The car wasn’t his; it was a brand new Patriot Motor’s Poseidon coupe. He ran his fingers reverently across the LCD console; even through the hangover he could appreciate a car like this. Too bad it wasn't his.  And whoever owned it likely wouldn't take kindly to having a disasterously hung-over corporate nobody passed out in it. 

Miller twisted the rearview mirror, appraising himself.  No puke, good sign.  His Di Meo shirt only bore the tell-tale wrinkles of being slept in.  Crumpled in the breast pocket an empty Lucky Strikes pack crinkled among the tobacco and paper remains of his last cigarette.  He reached into his slacks, found a cocktail napkin tie-dyed with the washed out remains of some girl’s persona ID.  His Communiqué pad sat on the front dash.  Miller picked it up turning it over in his hands; its battery cell had been removed.  He stuffed the now useless piece of hardware on top the Lucky Strikes.  

The car sat in the middle of an industrial alleyway, one of thousands of anonymous channels through the sprawling Potomac Industrial Zone.  The ranks of industrial production units, warehouses, and distribution hubs marched into the distance inhuman and unfriendly in their austere uniformity.  This was the realm of autonomous industrial AI’s, locked in their pre-programmed paths of commerce.   

He was alone in the middle of a nameless intersection, the crossing alleys clinically neat, swept daily by automated cleaners.  He realized he was isolated here.  Disconnected, he might be the only truly living thing for many square miles.  The thought unsettled him, but driving the Poseidon back was out of the question.  He lacked the ignition code and he didn’t fancy getting picked up for theft either.  It was going to be a long walk to a payphone.

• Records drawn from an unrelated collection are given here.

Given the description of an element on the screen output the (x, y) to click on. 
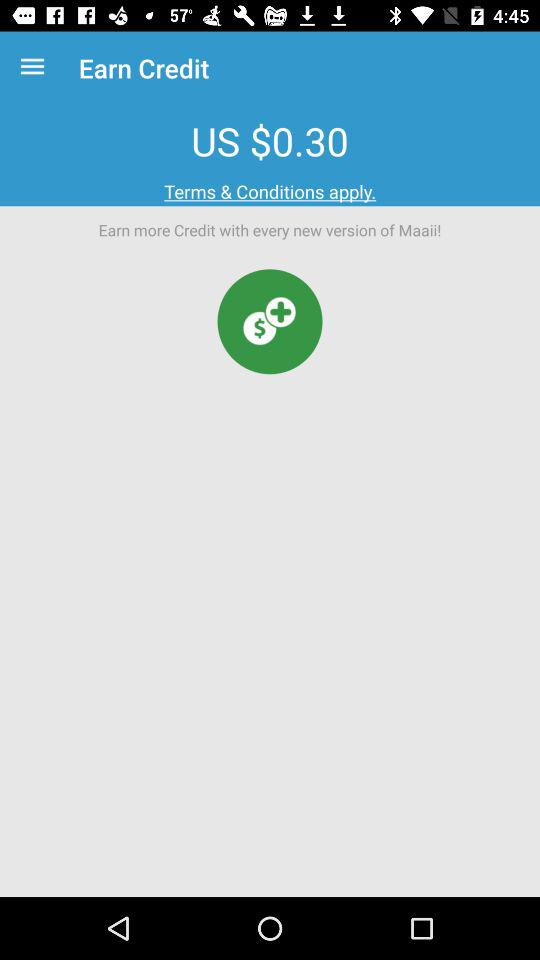
choose app above the earn more credit icon (270, 191)
Given the description of an element on the screen output the (x, y) to click on. 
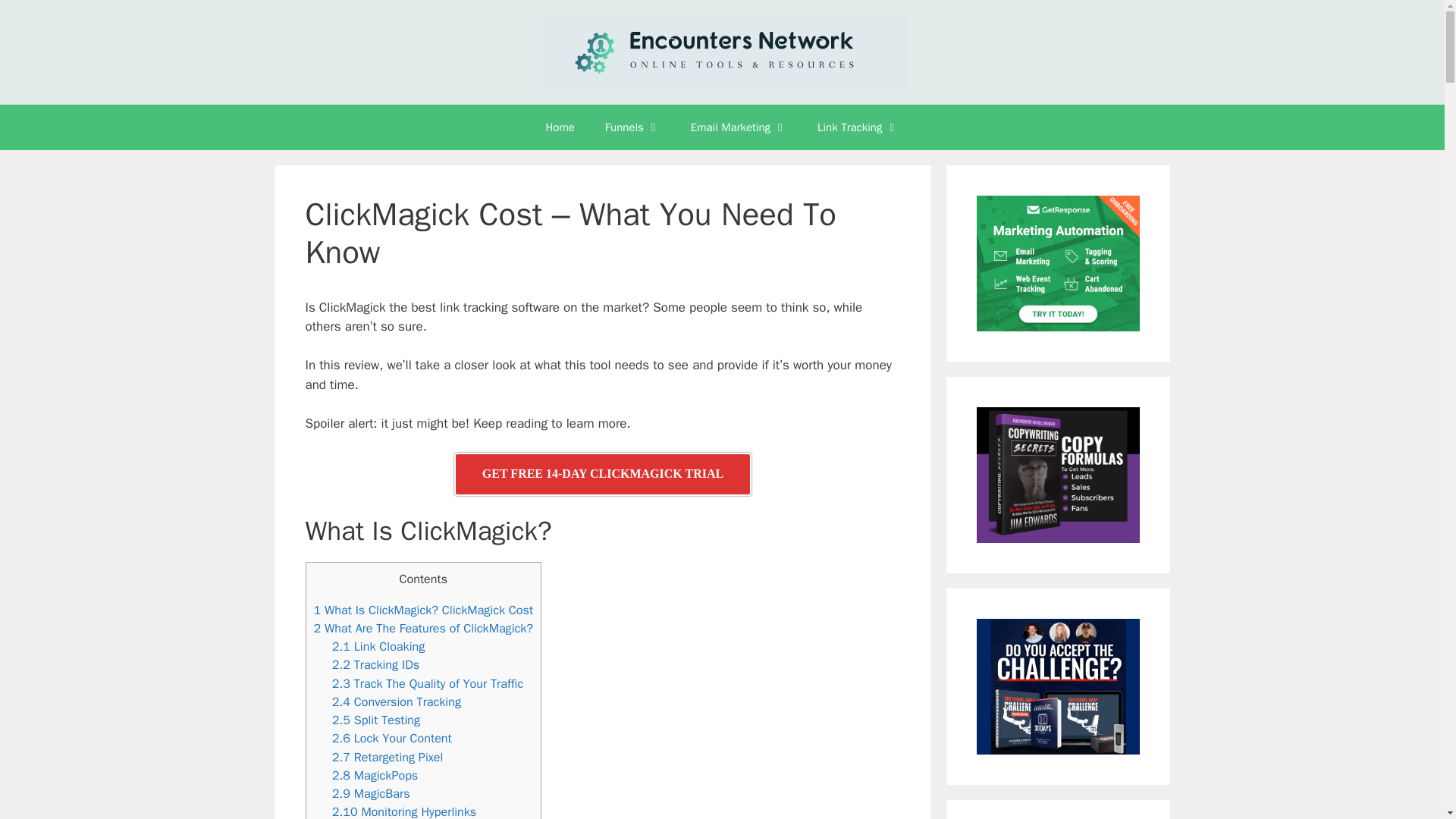
Funnels (632, 126)
1 What Is ClickMagick? ClickMagick Cost (424, 609)
Email Marketing (738, 126)
Link Tracking (858, 126)
GET FREE 14-DAY CLICKMAGICK TRIAL (602, 474)
Home (560, 126)
Given the description of an element on the screen output the (x, y) to click on. 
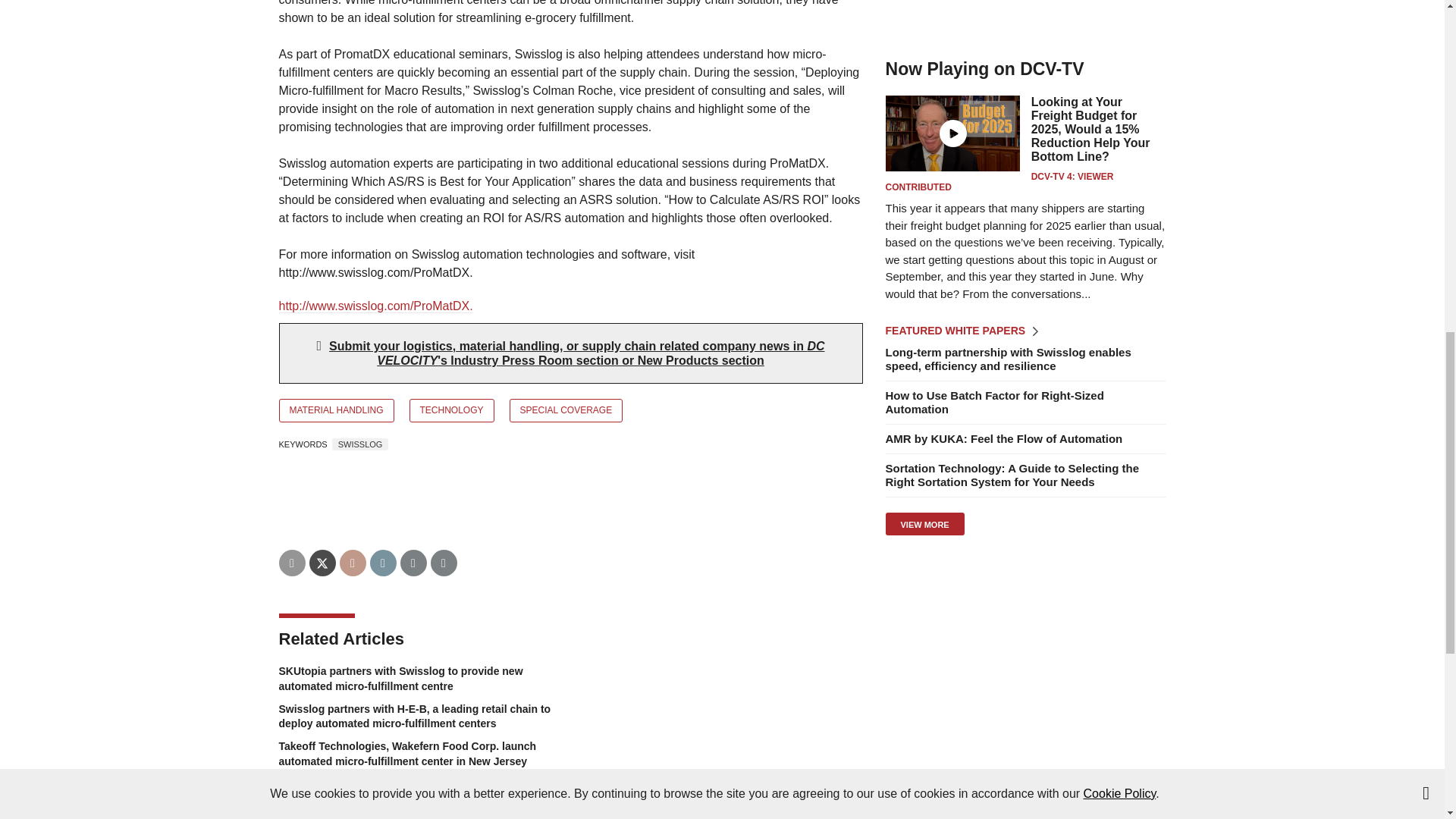
3rd party ad content (1024, 652)
3rd party ad content (1024, 18)
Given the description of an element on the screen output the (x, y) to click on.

He gazed around trying to choose a direction.  And jumped, she must have been there the whole time.  Funny what you’ll miss.  She was beautiful, strikingly so.  She lay across the back cabin, graceful even at rest, her curves inviting, suggestive and sensual.  He was holding his breath, fearful of disturbing her stillness.  

---​
His was mouth dry, stomach menacing again.  The stillness wasn’t natural; her careless pose was just that, an artful arrangement of stiff limbs and cold flesh.  He reached to her now, trying to steady his shaking hands, pushed a lock of silver hair from her forehead uncovering a single dark spot and a rivulet of blood long dry.  A sliver gun, a good one probably.

-^-​
He was wiping his mouth palms slick with sweat.  He didn’t remember getting sick.  The smell filled the car now.  He had to get out. 

Miller closed his eyes, the pressure building again. Asphalt wasn’t so bad to lie on.  He tried not to see, but it was there behind his eyelids, dried blood across pale skin.  He slipped back again, grateful for the dark. Only the hum of an engine held it at bay.  And the hope that it brought.


----------



## sniffles (Sep 16, 2005)

Is this documenting a campaign, or is it fiction?

Just a note re this sentence:
It was going to be a long walk to a payphone.

In a setting with preprogrammed AI's doing the industrial work, it seems unlikely that payphones would exist. They are already rapidly being replaced by the ubiquitous cell phone.


----------



## johndaw16 (Sep 16, 2005)

This is documenting the beginnings of my current campaign, this is all stuff thats roughly 3 months old or so.  The story will focus on Miller for the next dozen or so posts then more characters will make their appearance.  

As for the payphones.  They do still exist, albeit in a much more limited fashion.  The setting is about 150 years or so in the future and wireless mobile forms of communication have rendered traditional payphones obsolete.  In spite of this, payphones still exist they're more akin to something like an emergency callbox.  They were part of a Federal mandate giving emergency service contacts to the poorest people who couldn't dream of owning any personal communications gear.  

More soon I hope.  

John


----------



## johndaw16 (Oct 25, 2005)

*Fistful of Steel*

A .44 full of bullets
Face full of pale
Eyes full of empty
A stare full of nails
The roulette ball rolls alone on the wheel
A mind full of fire
And a fistful of steel

Consciousness teased Miller once more, pain goading his mind from its retreat.  There were sounds, like a voice but garbled.  Like someone yelling underwater.  But the pain drowned out thought and Miller couldn’t make sense of the words.  Someone was kicking him.  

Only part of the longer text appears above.